The press in 1896 clamored around Rosa Blumenfeld as she was arrested at the request of her own father in a case of indecent exposure for merely posing nude for artists. It was her first time modeling. From the New York Journal to the Morning Herald of Kentucky Press described her looks, her fashions she wore in court, to describing her tears, her address was even listed. But nothing was said of the artists that had booked her and used her. They were not criticized nor described. She was only 19 or 20(research results were inconsistent.) One reporter wrote Rosa was “a rather pretty girl with a graceful figure” but nothing about her father or the artists involved. Reported claimed the art made of her that she posed for “TOO inappropriate to describe” thus causing more sense of shame around such an trivial thing we look at today as posing for artists. With tears in her eyes reporters quoted her telling the court “Had I known that I was doing such a horrible thing when i posed...I should have never had done so”
When the press demanded to know if she would model again, it’s recorded that she hung her head and hesitated. When she raised her head she said “That is a question I can not answer. I have already received many letters from artists in this city, New York, and nearby towns, to pose. But all of these letters I have destroyed so you see it is very likely that I may never do so again.” This must have been devastating. Your first time posing, feeling confident, contributing to art before the turn of the century, full of hope and excitement. Only to be arrested at the demand of your own father, harassed by the press, and then destroy the letters that could have meant a successful career of bookings. I imagine her there at night, burning the letters to keep from her father and his misogynistic rage, tears in her eyes. A muse pulled from the sky once she learned she had wings.
And if this had been a predatory situation, male artists praying upon unsuspecting and inexperienced young women wanting to be models, then this was just another case of the age old victim shaming. Holding her accountable for the sins of men who put themselves in positions of authority. With no safety nor solace within her own family, while her father punished her for the sake of preserving his name.

Another factor is to take into account of antisemitism. One article was even as bold to describe her clothes as “costly” in a negative tone in the same breath as saying she was of Hebrew heritage. 

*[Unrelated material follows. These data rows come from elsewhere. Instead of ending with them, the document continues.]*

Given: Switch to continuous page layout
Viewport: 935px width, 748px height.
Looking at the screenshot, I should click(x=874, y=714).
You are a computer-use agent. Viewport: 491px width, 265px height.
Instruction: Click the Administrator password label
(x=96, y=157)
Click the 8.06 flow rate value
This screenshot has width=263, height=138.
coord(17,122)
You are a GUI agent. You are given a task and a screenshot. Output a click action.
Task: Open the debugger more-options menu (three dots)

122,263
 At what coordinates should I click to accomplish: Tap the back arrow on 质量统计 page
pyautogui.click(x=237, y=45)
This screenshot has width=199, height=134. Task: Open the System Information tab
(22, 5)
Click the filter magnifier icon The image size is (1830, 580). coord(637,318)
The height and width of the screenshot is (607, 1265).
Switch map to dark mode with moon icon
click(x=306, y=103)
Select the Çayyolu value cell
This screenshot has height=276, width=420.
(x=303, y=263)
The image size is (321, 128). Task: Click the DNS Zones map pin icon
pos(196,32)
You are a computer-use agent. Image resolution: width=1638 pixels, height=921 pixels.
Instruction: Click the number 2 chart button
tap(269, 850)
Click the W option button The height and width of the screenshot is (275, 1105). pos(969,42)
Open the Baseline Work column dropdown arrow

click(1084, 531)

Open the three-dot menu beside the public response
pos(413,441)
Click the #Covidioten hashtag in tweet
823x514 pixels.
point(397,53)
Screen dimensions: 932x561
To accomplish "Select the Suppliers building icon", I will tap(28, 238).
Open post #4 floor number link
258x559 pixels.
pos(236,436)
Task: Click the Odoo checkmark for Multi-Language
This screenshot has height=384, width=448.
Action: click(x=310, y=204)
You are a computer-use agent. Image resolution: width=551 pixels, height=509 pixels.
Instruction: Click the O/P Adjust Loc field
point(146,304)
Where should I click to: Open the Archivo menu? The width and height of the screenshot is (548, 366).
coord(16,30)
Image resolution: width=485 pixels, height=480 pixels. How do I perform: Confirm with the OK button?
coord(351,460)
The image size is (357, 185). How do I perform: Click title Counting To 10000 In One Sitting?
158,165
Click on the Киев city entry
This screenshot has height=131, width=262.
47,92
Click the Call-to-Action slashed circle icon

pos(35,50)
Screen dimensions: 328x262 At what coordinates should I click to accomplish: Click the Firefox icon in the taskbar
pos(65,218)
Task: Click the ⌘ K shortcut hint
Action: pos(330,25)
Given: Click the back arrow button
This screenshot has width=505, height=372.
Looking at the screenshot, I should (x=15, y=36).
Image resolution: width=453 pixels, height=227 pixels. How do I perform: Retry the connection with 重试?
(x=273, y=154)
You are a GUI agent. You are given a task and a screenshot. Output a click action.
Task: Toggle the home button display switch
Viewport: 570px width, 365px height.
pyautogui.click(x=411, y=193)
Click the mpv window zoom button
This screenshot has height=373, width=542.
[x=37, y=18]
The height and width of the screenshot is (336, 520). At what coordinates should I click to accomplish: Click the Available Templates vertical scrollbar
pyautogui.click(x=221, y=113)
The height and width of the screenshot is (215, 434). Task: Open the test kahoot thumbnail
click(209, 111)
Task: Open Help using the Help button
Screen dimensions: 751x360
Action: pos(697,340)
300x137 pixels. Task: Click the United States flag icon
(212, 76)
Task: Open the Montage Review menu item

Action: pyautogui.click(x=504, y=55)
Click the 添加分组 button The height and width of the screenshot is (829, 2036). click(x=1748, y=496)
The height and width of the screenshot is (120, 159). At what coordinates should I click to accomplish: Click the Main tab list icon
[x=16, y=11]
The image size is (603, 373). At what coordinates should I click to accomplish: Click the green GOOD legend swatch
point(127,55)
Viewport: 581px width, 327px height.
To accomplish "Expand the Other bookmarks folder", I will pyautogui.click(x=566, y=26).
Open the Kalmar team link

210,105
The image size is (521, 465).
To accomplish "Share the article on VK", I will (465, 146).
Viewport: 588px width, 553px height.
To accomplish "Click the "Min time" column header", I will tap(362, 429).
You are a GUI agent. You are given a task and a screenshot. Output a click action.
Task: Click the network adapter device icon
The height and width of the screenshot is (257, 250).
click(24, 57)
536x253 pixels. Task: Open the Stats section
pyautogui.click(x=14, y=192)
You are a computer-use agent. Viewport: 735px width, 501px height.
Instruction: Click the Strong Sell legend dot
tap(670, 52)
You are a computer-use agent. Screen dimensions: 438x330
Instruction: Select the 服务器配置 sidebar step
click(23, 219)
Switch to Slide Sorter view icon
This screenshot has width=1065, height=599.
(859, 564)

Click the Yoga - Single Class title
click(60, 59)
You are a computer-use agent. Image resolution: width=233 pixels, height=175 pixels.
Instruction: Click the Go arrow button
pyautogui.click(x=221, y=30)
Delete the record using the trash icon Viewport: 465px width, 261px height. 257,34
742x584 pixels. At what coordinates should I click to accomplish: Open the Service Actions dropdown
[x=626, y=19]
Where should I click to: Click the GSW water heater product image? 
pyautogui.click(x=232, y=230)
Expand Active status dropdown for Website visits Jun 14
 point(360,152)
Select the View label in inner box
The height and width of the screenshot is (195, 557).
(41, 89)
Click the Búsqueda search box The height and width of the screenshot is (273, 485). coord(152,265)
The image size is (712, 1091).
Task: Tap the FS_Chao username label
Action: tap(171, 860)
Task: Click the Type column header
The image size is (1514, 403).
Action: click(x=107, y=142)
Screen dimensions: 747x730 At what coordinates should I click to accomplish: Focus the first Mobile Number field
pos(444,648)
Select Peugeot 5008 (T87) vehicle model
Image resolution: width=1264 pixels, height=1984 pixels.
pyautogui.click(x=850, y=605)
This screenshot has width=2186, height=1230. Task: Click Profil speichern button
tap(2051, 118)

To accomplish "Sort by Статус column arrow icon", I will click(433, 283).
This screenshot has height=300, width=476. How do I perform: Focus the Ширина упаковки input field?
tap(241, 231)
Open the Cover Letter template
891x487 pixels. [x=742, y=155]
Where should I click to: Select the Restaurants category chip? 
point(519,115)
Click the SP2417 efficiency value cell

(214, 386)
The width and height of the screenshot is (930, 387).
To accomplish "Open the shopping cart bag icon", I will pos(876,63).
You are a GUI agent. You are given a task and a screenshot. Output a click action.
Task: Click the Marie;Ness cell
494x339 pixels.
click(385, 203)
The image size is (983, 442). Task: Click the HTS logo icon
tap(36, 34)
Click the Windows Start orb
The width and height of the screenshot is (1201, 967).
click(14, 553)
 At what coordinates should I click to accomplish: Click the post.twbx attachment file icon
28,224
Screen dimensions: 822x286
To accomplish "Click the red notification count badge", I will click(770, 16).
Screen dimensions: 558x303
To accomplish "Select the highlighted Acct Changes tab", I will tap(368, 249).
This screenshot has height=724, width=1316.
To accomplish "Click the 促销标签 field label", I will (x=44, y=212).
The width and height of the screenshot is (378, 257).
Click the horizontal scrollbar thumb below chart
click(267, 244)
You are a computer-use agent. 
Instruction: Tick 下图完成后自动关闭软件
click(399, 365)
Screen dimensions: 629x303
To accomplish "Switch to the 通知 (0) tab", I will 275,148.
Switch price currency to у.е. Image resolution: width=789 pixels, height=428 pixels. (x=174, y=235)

Upon finding these articles I was filled with such a boiling sense of injustice and relatability i had nearly thrown my laptop across the room. Once again we were denied the potential of art and the potential of this young woman as a form of artist herself, even as a model, because of the ideals of “Morality” around womens bodies. We gaze at art in museums all day long, but what of the anonymous women who posed for them and what did they experience in exchange?